What is needed: Within the records below is a range that opens at the line with "You are a computer-use agent. 406x218 pixels." and closes at the line with "Instruction: Open the". Return that range word for word, both ends included, and only that range.

_ _ _ _

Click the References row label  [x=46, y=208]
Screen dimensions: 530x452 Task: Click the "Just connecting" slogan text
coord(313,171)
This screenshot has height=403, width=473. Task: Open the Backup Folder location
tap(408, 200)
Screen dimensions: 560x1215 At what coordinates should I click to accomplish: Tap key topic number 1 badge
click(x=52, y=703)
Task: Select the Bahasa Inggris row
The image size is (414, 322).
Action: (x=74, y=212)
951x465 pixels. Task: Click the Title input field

_ _ _ _

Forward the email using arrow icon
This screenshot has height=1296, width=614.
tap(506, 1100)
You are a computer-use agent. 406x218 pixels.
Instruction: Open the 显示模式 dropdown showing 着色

_ _ _ _

Result of this exercise:
You are a computer-use agent. 406x218 pixels.
Instruction: Open the 显示模式 dropdown showing 着色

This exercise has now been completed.